Here’s a peek at the opening of my story’s outline. Notice I give only enough details to trigger the scene in my mind. I don't list every event. For example before Carly looks for the deed in Chapter Three, she puts her son to bed. No need to remind myself of that little detail. Scenes may be in the same chapter but take place on different days. I add any information to the outline that I might want to check like minor character or store names.
Tuesday, March 1, 1898
Chapter 1: Carly buries Max.
Friday, April 1, 1898
Nate visits Carly’s shop. Sister Anna has deed won in a poker game by Anna’s dead husband Walt. Carly faints. Nate promises 6-year-old Henry he’ll help his mother.
Chapter 2: Carly won’t give up shop without a fight. Nate agrees to make livery repairs in exchange for Morris Mood’s empty house out back. Stray mutt.
Chapter 3: Carly questions Sheriff Truitt about legalities of shop ownership. Is told the Circuit Judge must rule. Lester and Lloyd Harders in jail. Carly searches house for deed and fails.
Saturday, April 2, 1898
Nate moves Anna. Visit cemetery on way.
Chapter 4: Carly gets Vivian Schwartz’s big bridal order for April 22 wedding in 20 days. Nate returns with Anna. Carly hires Anna.
Chapter 5: Nate moves Anna and stray dog she names Maizie into house. Carly and Henry bring food. At Stuffle Emporium Nate asks about outlaw Shifty Stogsdill.
Monday, April 4, 1898
You get the idea. I keep the outline open as I write and add to it as I go or soon afterward while events are fresh in my mind. Note that I had no Sunday scene, but the dated outline ensures I won’t lose track of the ticking clock, even when I skip days.
When I first used this outline technique, I added page numbers of the chapters but then was always changing them. I don’t need page numbers to find what I need when I use the Bookmark and Find features on Word.
Eliminate Ticking Clock Hazards with Scene Headers.
If the idea of an outline still makes you nauseous, but you have a ticking clock in your story, you might want to consider adding the date at the top of the page before you write a scene. If you add the point of view character’s goal, you've given yourself a nifty guide for writing the scene. For example, Monday, April 12, ten days till the wedding, Carly hopes for no interruption so she can… That helps me stay on track with the scene's goal and time frame.

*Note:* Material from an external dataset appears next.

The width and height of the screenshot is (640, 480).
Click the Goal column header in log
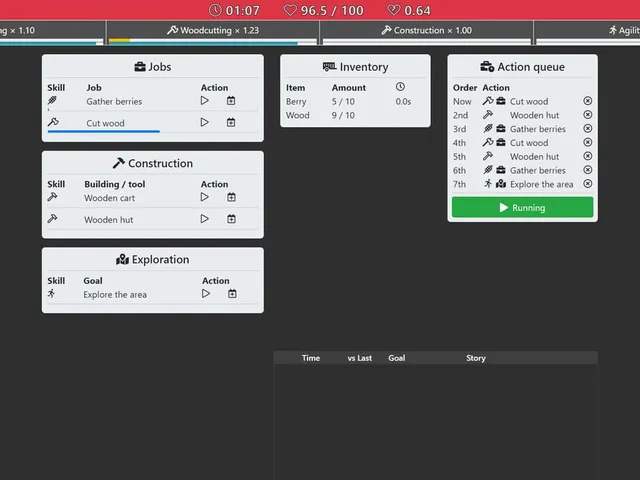coord(397,358)
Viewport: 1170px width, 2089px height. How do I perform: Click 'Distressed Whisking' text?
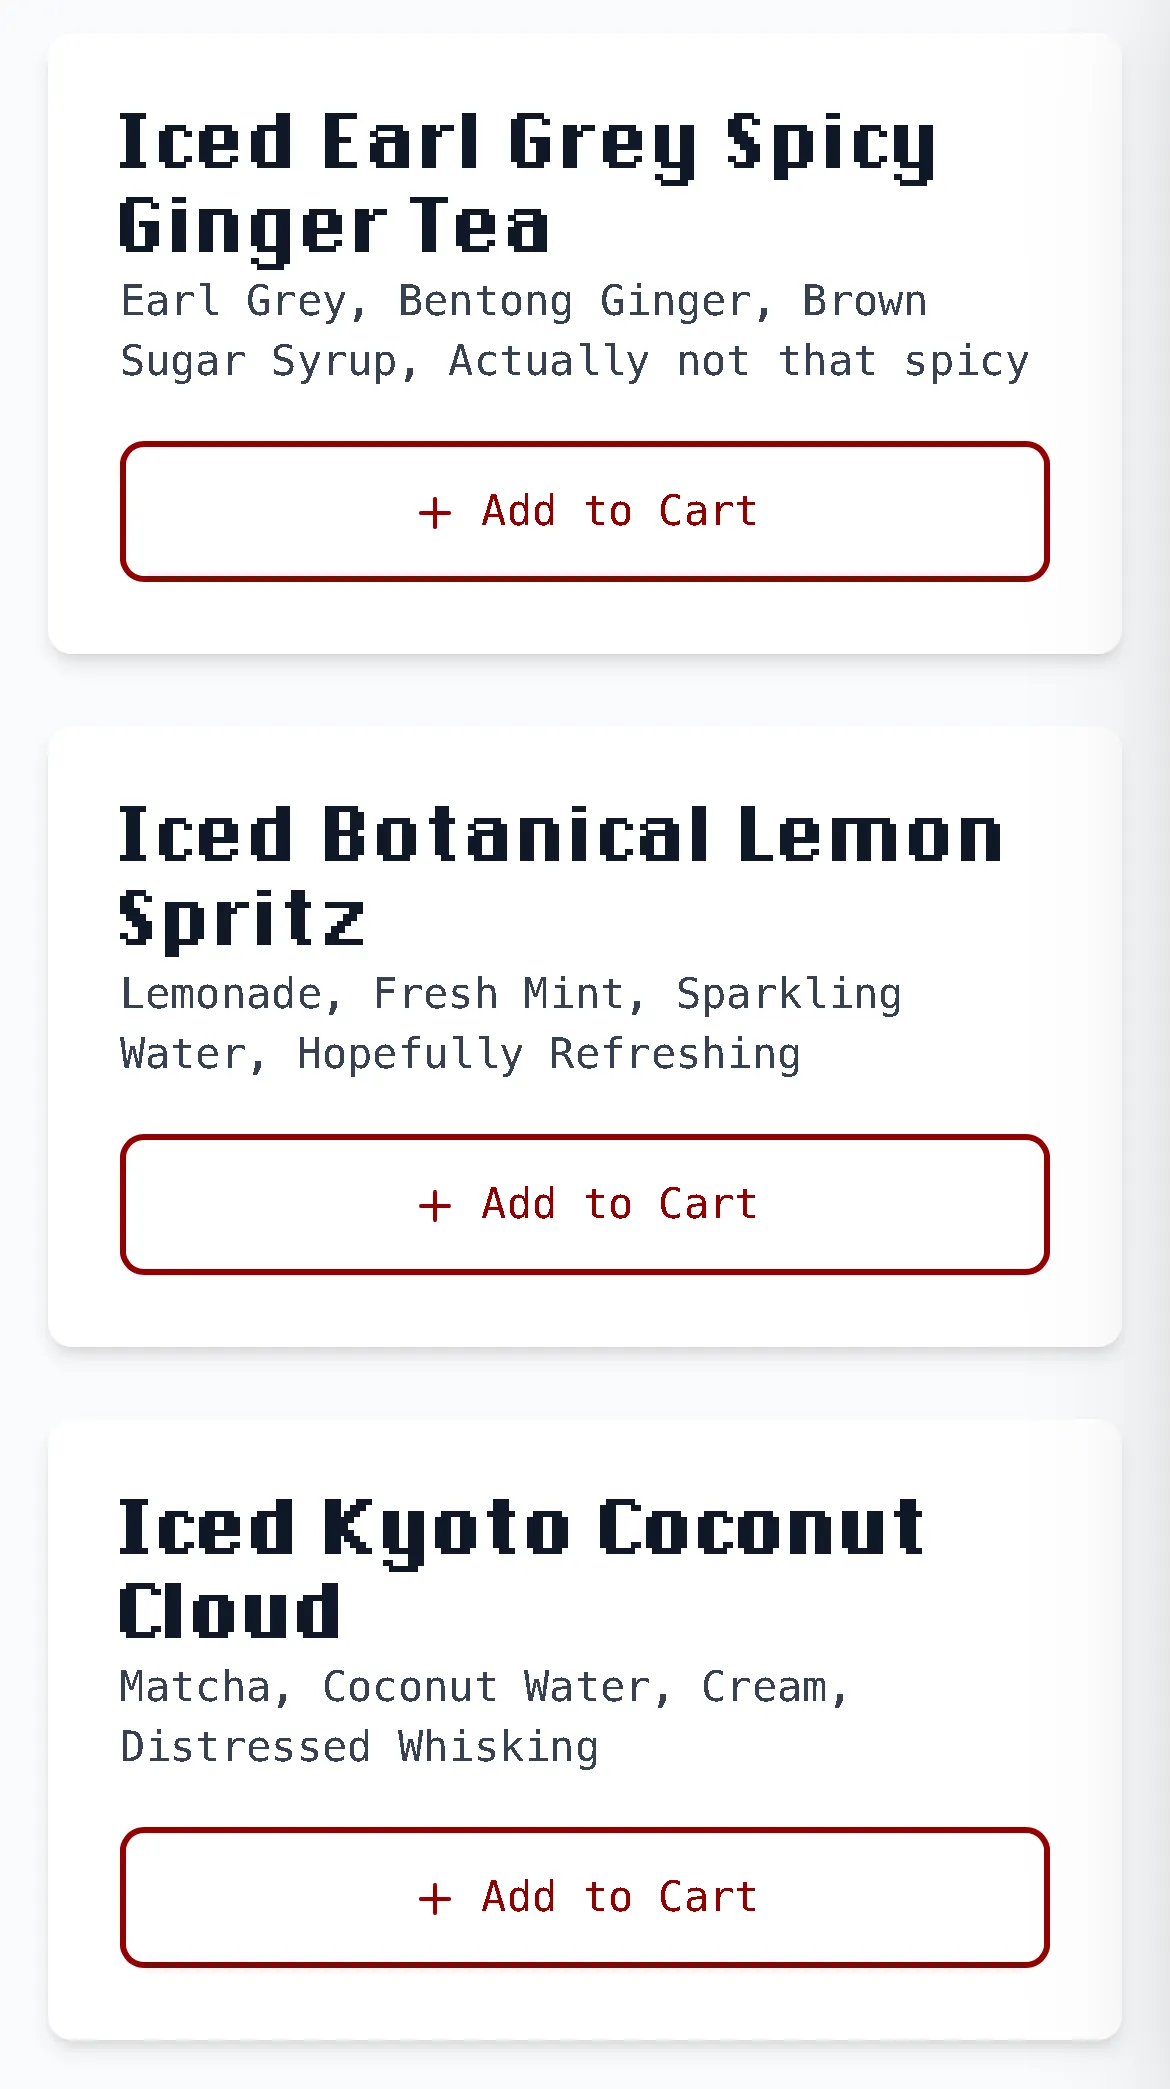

To learn more about the importance of scene goals for your characters, click my post here.
Not that we want to show that ticking clock by starting scenes with the day of the week as if writing in a journal.To make a ticking clock an effective tool, writers should show characters scrambling to meet that deadline in the story itself. Make readers worry by planting roadblocks that stymie progress and raise the stakes. Start scenes with a hook and bring that information in during the action.
Eliminate Ticking Clock hazards with a Historical Calendar
Historical writers must make sure the days of the week jive with the year of their story. If the aforementioned wedding takes place on April 22, 1898, then I’d better know what day that falls on. It’s super easy to check the old calendar online. These calendars show what day holidays fall on and even identify the phase of the moon. If you want a romantic full moon in your historical, you can make sure that’s feasible.
For breakfast I brought yummy store-bought goodies. None of the “Use by” dates has expired so the donuts, muffins and pastries meet my freshness ticking clock. My goal. LOL
Have you written a story with a ticking clock? If so, please share how you keep track of the passing of time.
As a reader do you enjoy stories with ticking clocks?